Task description — Rewrite the lines between the one holding "You are a computer-use agent." and the one holding "click(227, 436)", inclusive, changing "list label" to "list heading" and leaving everything else as it is. Omit the pictures from your answer.

## Begin Data entries

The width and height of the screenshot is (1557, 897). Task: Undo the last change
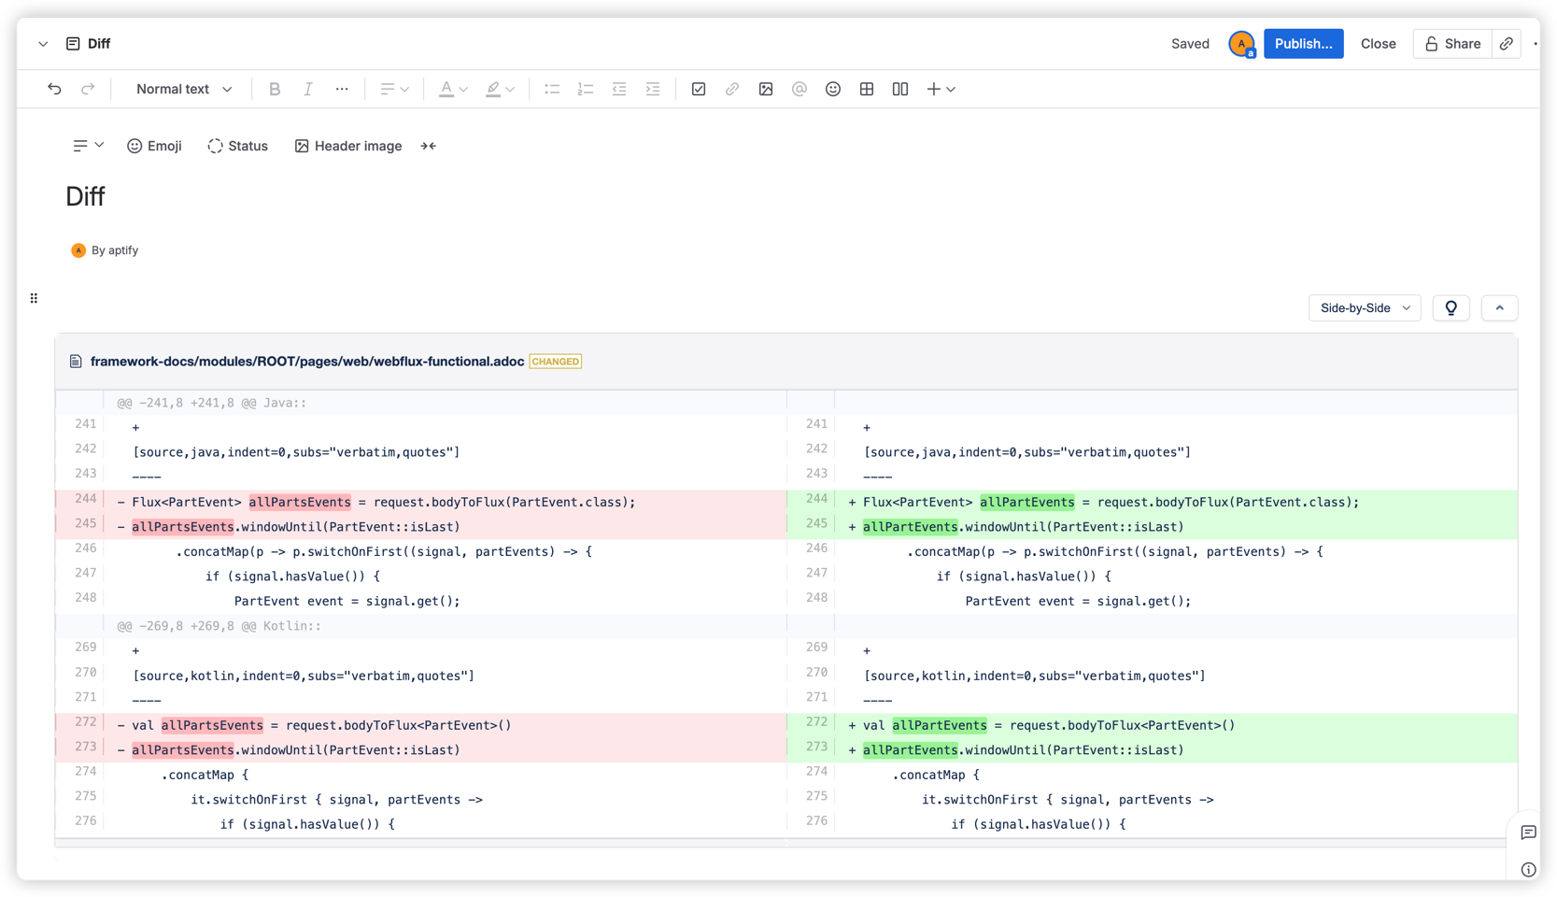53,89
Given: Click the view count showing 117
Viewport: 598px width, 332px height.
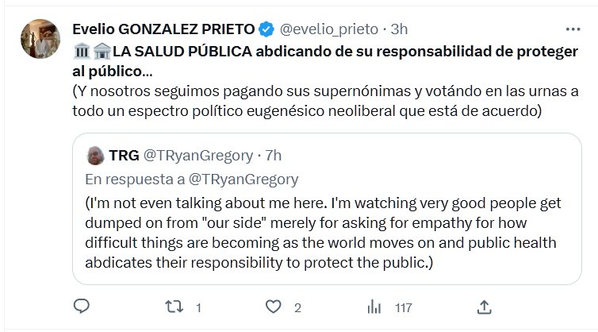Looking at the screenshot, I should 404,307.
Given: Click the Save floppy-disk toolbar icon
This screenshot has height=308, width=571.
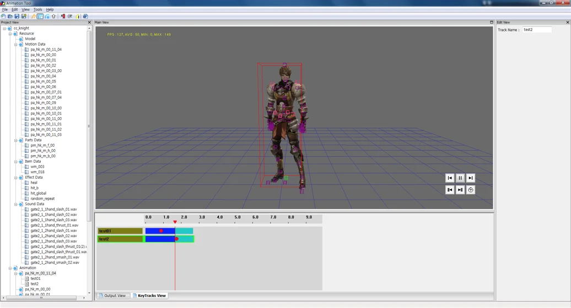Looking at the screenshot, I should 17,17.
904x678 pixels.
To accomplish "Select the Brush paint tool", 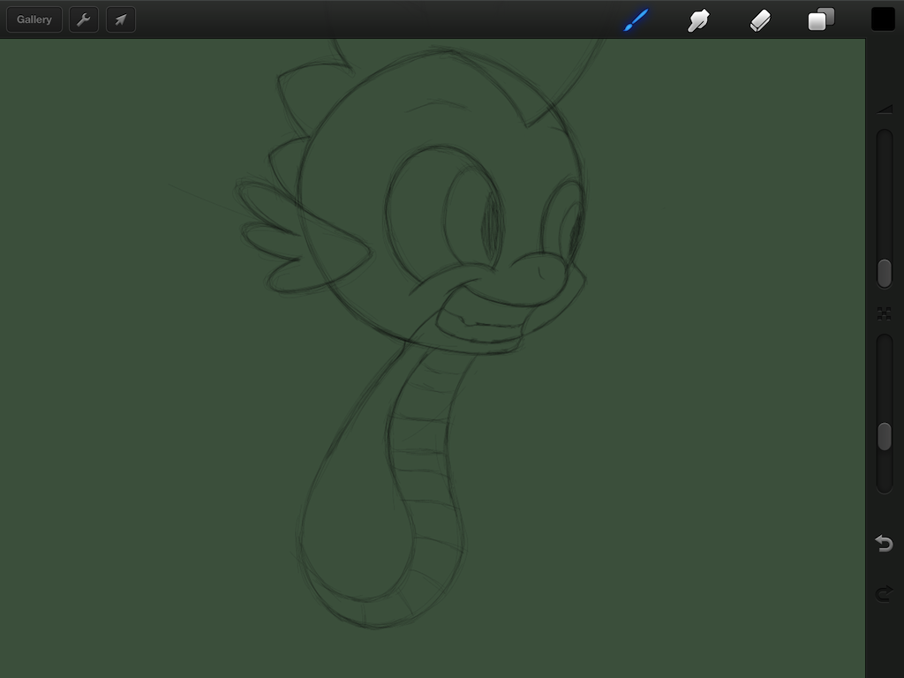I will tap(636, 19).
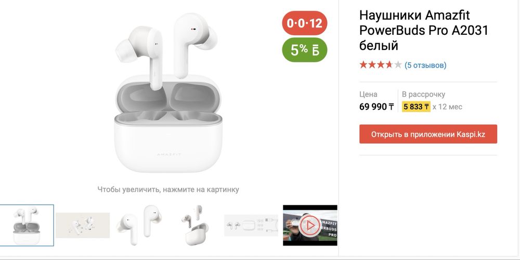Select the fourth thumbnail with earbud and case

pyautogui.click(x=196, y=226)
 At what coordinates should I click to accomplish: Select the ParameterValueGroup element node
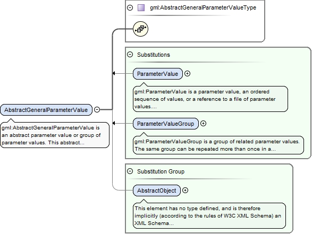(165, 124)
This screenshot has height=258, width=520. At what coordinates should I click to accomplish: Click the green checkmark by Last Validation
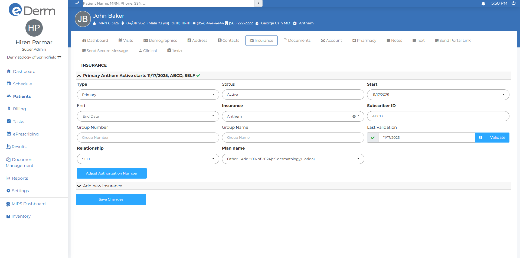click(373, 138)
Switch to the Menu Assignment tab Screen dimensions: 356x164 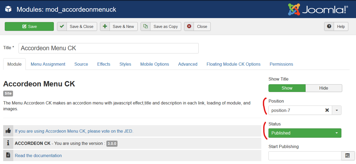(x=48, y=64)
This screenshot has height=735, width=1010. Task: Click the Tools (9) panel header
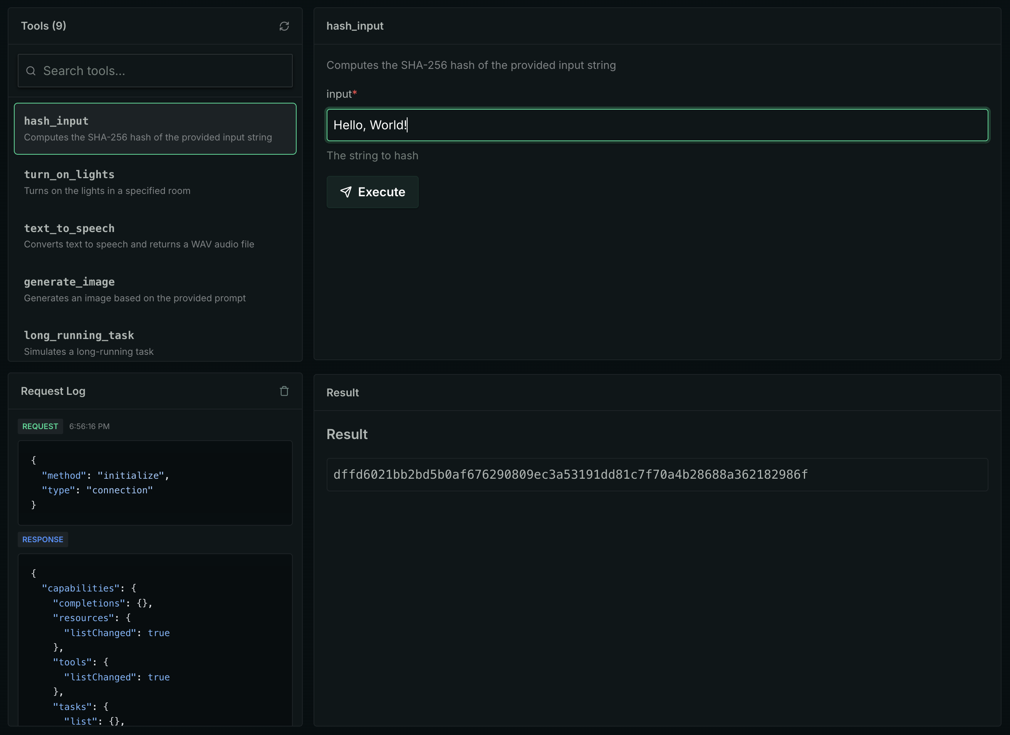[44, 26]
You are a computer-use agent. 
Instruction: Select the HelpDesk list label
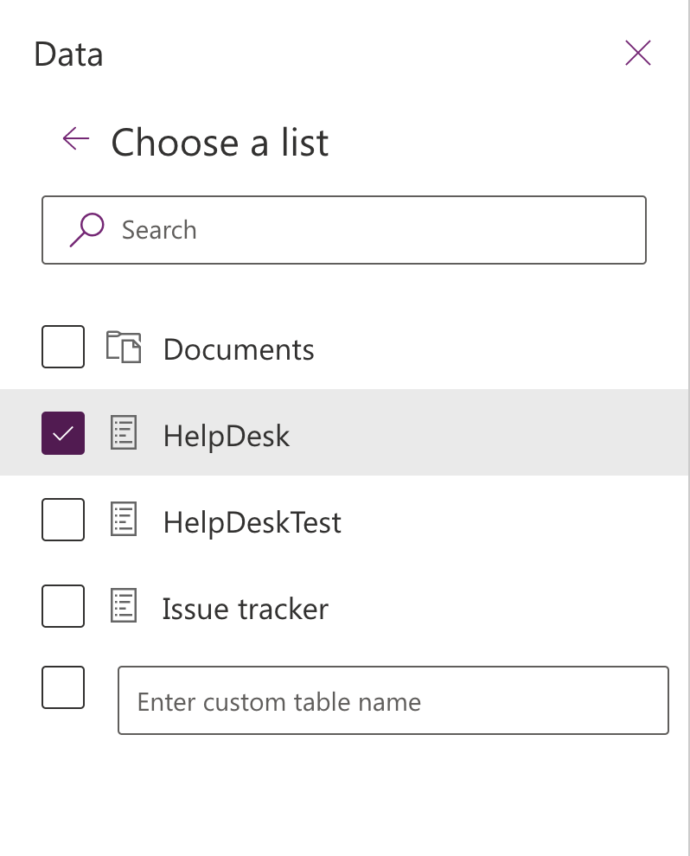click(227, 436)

## End Data entries
## Begin Data entries

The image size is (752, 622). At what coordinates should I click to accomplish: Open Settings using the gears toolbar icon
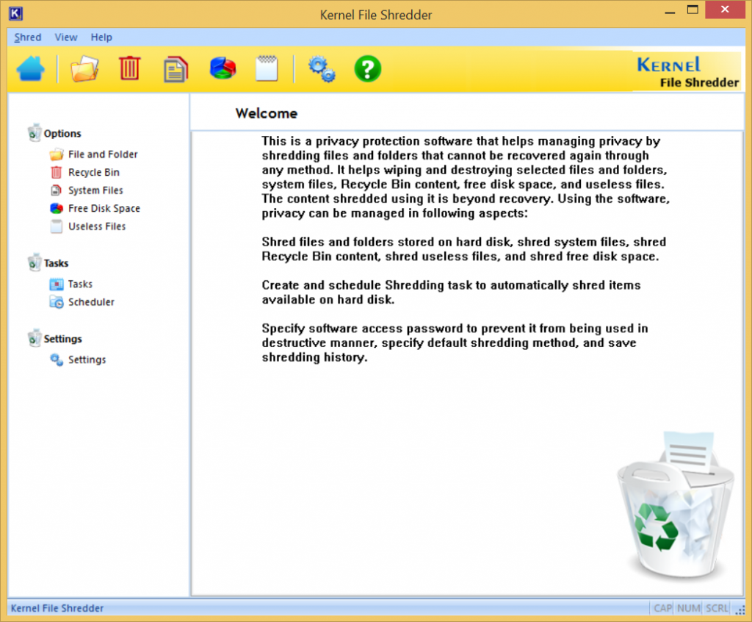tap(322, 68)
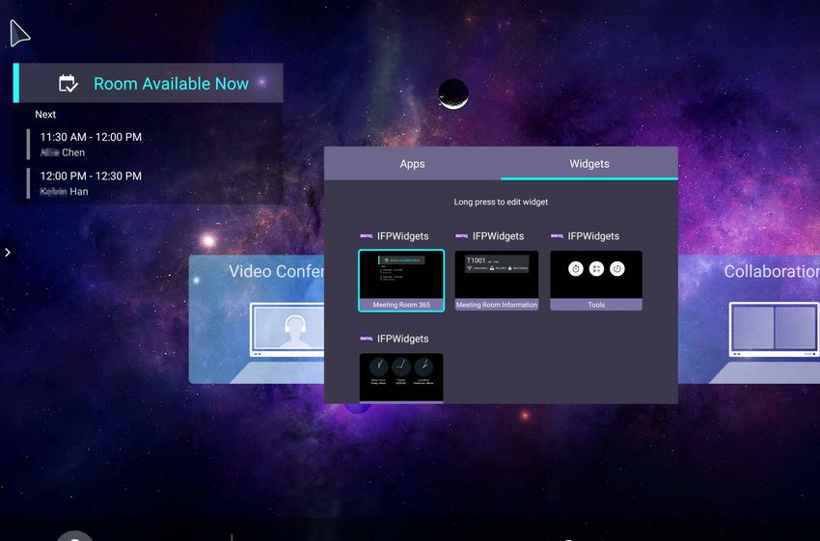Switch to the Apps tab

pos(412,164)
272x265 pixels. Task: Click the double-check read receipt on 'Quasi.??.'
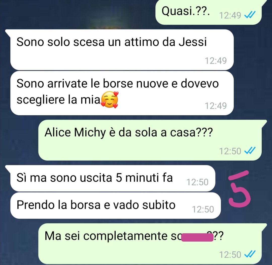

## End Data entries

Task solution —
You are a computer-use agent. 
Instruction: Select the HelpDesk list heading
click(227, 436)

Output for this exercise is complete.